だが、煙草を吸い終わった石流が顔をあげたところで、乙骨の姿に気付いたようだった。乙骨がペコリと頭を下げれば「おう」と言うように手をあげてから、喫煙ブースから出てきた。
「オマエも撮影か?」
「はい、ドラマの、じゃなくて、YouTube用の動画ですけど」
「はぁ~~最近そう言うの多いよな」
「龍さんは時代劇の撮影ですか?」
「ああ、この後もう一つ取材が入ってるけどな」
こうやって、普通に会話できるだけで嬉しい。そんな風に思いつつも、乙骨は「そういえば」と言って、石流と話したかった内容を切り出した。

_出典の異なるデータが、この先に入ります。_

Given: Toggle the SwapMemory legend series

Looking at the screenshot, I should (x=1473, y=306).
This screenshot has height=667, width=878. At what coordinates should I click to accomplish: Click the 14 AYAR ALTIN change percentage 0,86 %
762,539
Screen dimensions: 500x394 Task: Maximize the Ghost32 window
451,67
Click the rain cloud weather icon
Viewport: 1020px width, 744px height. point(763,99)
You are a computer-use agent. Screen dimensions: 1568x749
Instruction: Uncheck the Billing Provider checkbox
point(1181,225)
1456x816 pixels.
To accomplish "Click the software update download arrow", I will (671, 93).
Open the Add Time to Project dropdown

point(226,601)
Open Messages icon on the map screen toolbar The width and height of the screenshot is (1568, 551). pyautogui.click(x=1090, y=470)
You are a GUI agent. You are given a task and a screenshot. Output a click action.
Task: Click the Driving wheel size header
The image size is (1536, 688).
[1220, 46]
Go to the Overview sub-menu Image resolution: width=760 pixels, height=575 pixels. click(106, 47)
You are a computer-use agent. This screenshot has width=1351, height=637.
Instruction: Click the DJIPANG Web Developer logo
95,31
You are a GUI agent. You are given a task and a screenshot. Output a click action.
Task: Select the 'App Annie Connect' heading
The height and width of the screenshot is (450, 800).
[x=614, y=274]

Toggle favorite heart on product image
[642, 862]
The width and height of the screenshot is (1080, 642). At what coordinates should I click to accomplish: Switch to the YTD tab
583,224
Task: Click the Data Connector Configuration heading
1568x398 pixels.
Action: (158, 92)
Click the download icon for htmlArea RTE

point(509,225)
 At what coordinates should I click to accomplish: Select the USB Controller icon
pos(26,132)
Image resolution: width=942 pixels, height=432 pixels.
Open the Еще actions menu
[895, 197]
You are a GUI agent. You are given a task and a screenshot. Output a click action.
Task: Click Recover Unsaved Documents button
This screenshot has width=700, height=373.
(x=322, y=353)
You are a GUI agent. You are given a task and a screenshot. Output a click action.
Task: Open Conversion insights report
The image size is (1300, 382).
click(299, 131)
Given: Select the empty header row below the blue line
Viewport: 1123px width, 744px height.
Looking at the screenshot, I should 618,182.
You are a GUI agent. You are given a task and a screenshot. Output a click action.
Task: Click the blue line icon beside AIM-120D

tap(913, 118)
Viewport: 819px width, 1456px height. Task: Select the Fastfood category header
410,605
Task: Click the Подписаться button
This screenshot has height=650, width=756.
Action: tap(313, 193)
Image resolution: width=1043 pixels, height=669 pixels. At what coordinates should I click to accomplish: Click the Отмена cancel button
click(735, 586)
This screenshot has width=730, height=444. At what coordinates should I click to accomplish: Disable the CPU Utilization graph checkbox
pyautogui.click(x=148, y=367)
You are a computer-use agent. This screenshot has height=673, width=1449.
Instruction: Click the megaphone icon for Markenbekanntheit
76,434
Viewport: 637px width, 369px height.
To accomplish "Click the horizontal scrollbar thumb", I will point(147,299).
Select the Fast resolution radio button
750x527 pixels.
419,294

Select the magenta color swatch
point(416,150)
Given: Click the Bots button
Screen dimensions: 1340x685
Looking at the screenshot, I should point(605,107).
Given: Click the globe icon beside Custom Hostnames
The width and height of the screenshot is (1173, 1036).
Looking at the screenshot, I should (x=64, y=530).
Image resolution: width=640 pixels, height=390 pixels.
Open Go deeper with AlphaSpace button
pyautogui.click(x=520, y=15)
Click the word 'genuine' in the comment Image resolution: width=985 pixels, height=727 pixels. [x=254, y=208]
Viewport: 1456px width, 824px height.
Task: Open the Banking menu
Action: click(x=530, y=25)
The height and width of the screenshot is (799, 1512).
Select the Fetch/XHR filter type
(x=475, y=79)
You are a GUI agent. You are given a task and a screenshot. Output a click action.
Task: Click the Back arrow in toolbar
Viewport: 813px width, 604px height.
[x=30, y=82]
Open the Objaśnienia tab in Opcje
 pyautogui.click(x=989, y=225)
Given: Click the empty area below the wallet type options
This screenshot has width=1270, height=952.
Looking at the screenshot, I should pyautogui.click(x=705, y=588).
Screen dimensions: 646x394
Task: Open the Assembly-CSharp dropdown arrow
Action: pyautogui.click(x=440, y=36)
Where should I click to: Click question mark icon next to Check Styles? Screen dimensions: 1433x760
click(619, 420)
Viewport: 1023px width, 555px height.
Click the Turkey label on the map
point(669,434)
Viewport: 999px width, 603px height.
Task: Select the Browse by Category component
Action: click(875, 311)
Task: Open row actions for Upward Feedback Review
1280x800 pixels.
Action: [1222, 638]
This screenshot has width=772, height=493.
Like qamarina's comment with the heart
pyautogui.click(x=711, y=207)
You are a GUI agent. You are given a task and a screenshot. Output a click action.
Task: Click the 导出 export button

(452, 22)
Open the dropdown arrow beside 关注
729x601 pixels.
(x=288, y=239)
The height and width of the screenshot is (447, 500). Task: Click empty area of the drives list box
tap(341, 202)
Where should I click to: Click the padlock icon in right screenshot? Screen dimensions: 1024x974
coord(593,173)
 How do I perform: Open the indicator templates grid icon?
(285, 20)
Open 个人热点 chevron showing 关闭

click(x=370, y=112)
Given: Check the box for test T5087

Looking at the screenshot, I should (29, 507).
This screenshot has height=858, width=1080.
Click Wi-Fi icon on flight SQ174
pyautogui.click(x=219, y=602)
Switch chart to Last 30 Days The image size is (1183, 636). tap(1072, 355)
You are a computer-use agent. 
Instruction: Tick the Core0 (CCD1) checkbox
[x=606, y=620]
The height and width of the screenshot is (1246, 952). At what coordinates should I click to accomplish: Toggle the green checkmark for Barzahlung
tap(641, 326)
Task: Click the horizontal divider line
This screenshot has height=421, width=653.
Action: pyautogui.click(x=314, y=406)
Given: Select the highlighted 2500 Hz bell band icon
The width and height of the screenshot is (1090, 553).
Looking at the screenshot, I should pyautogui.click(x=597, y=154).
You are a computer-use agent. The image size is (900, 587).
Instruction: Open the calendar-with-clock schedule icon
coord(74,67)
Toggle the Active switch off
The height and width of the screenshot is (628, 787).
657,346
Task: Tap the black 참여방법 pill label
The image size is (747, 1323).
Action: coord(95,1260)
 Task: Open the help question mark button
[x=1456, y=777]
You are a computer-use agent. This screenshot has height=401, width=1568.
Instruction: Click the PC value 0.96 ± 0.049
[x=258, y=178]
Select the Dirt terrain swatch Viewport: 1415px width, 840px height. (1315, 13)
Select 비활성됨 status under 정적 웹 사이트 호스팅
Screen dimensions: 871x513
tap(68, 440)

「……昨日の打ち上げのことなんですけど、龍さんにもご迷惑掛けたようで、すみませんでした」
「………………ああ」
ペコリと頭をさげてそう言えば、石流の返しは随分と間があった。そのことに「あれ?」と思って顔をあげれば、眉間に皺を寄せている石流の顔があって、不機嫌そうと言うよりは、戸惑っているような。
「……龍さん?」
「……ようでって、オマエは覚えてねぇのか?」
するとそう問い返されて、乙骨は「うっ」と胸を抑えた。
「すみません……打ち上げの途中から記憶がなくて、気付いたら自宅のベッドの上にいたもので…」
「……そうかよ」
また少し間があったので、乙骨は少しいやな予感がしてきた。
「……あの、やっぱり昨日、龍さんに何か迷惑になることしたんですか?僕…」
昨晩のことを覚えてないのかなんて言うってことは、覚えてないとおかしいと思えることをしでかしたのではと思えたのだ。だから、不安げに石流を見つめながらそう言えば。
石流はやはり眉を寄せながらも、乙骨の頭に手をポンと乗せて撫でてきた。
「……いや、大したことじゃねぇ。オマエが覚えてないならそれでいいんだ」
「そう……ですか?」
ほんとに…?とは思ったけれど、そう言いきられてしまったら、それ以上は自分も踏み込めなかった。その日は、石流に昨晩のことをもう一度詫びて、それからお礼を言って、石流とは別れた。
共演したドラマが終わってしまったので、石流と会う機会も減ってしまうかなと思った。けれど、何となく連絡を取って、食事や遊びに誘うと、石流は思ったよりそれに乗ってくれて、何だかんだで、ちょくちょく会っていた。
そのうち共演した刑事ドラマの映画化が正式に発表されて、出演者の中に石流の名前を見つけたときは、本当に嬉しかった。
(また、龍さんと共演出来るんだ)
その事実に、その時の乙骨はただただ胸を躍らせていた。
※まだつづく
※ちなみに乙骨くんは石流が離婚済みなのを知りません。